Time for NG-CDF to Be Fully Anchored in the Constitution, Critics Say
The future of the National Government Constituency Development Fund (NG-CDF) is at a critical crossroads following a recent ruling by the High Court. On September 20, 2024, the court declared the fund unconstitutional and ordered that Members of Parliament complete any pending projects by June 30, 2026, when the fund is set to cease operations. This decision has reignited debates on the need for the fund to be firmly anchored in law rather than operating solely under the NG-CDF Act of 2015.
Established in 2003 under President Mwai Kibaki’s administration, the NG-CDF has been a crucial resource for socio-economic development at the constituency level, particularly for funding bursaries and school infrastructure. With its impact undeniable, many Kenyans rely on it to address local challenges, reducing poverty and promoting regional equity. However, the fund’s legal status has long been in question, leading some critics to argue that it lacks the constitutional backing necessary to safeguard its long-term viability.
During the marking of NG-CDF’s 20th anniversary, President William Ruto emphasized the urgency of resolving the fund’s legal uncertainties. He challenged MPs to expedite the passage of eight bills intended to entrench the fund in the Constitution, warning that delays would leave it vulnerable to further legal challenges.
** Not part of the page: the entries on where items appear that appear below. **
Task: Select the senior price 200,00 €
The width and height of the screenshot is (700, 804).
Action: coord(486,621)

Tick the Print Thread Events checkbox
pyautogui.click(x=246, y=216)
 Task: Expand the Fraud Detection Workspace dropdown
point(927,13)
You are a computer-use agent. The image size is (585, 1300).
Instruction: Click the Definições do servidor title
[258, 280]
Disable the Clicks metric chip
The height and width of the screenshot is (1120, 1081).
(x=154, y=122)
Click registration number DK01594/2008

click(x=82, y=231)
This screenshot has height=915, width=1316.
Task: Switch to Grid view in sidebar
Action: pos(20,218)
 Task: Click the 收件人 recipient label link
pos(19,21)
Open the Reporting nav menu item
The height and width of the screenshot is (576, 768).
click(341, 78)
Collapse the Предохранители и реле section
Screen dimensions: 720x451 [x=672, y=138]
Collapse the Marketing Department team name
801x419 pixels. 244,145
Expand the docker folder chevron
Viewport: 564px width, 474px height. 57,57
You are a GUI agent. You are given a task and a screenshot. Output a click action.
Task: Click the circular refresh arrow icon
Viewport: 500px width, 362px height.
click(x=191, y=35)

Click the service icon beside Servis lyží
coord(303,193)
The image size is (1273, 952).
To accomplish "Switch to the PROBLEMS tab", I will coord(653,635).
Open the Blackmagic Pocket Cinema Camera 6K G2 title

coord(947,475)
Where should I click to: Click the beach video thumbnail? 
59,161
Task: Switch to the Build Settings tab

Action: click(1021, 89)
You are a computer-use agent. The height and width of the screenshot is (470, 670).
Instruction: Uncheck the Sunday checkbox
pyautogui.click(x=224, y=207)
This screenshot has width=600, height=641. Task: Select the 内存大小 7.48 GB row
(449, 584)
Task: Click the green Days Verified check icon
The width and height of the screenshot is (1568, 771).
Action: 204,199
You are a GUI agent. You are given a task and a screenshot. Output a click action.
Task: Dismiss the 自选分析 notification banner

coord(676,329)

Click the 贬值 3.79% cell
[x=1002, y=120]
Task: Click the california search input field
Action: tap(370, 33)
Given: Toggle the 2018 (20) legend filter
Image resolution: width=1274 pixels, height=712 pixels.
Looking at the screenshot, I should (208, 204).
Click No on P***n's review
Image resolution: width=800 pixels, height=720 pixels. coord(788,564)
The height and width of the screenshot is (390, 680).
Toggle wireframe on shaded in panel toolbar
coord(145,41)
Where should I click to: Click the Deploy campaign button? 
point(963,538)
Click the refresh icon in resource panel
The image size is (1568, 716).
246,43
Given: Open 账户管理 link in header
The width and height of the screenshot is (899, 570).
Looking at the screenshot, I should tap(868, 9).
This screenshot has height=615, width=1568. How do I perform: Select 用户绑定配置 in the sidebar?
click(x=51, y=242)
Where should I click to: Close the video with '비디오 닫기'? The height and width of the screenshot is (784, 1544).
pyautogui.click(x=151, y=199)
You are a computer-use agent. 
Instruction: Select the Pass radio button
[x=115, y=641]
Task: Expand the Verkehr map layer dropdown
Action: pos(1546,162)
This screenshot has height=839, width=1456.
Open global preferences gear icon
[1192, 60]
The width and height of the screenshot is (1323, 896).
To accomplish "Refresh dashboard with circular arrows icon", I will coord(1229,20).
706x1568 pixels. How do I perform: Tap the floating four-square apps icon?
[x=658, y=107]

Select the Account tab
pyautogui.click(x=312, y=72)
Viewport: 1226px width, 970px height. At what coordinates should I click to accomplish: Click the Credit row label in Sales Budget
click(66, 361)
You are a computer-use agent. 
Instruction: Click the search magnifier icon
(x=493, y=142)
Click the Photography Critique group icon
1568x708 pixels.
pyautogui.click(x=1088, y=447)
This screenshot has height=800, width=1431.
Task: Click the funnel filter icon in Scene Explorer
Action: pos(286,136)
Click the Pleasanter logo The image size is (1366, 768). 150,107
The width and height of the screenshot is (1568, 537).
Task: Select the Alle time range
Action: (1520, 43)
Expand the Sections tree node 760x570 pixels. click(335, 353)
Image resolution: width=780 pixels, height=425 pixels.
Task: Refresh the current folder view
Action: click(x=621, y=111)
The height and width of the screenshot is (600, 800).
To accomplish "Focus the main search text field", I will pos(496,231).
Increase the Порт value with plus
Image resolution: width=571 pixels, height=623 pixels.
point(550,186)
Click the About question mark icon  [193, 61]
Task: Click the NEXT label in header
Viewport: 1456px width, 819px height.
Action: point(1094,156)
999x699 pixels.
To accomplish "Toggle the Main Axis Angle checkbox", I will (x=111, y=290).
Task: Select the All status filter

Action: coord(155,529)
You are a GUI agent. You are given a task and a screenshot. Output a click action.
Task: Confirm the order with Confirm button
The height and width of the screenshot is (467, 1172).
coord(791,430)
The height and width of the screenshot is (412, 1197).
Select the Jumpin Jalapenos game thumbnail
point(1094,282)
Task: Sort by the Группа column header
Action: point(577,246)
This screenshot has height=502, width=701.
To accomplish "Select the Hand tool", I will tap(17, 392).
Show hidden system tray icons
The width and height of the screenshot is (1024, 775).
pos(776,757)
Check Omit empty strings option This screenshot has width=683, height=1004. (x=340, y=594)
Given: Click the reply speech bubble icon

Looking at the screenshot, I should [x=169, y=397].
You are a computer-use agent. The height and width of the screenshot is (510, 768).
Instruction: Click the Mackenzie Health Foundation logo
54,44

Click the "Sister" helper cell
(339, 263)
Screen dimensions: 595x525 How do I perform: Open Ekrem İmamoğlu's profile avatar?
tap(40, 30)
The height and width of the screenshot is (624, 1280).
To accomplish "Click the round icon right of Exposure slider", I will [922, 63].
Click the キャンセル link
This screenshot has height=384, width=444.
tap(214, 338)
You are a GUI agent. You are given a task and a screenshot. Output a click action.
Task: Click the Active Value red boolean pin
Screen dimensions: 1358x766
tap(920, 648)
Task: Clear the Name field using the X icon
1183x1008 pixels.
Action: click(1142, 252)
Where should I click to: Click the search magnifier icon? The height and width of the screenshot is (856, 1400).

The President’s remarks come after a series of court rulings that have found aspects of the fund’s operations to be in conflict with constitutional principles, particularly those relating to the separation of powers and the functions of the national and county governments.
Despite this, the NG-CDF has enjoyed wide popularity due to its tangible benefits in local communities. From funding school buildings and roads to supporting education through bursaries, the fund has been credited with improving lives in rural constituencies where government services often fall short. However, critics contend that the fund is still susceptible to misuse, with accusations that some MPs use it for political patronage, a practice that undermines its true potential.
The recent High Court ruling serves as a wake-up call for the government to take decisive action. Legal experts argue that the fund should not only be restructured but also fully enshrined in the Constitution to prevent future litigation. This move would solidify its legitimacy and ensure it remains a permanent fixture in Kenya’s development framework.
As the clock ticks down toward the 2026 deadline, it is clear that the future of the NG-CDF depends on swift legislative action. Failure to enshrine the fund in the Constitution risks disrupting ongoing development projects and depriving constituents of essential services. It is now time for the government to act decisively, ensuring that the NG-CDF “comes of age” and continues to serve its intended purpose without legal hindrances.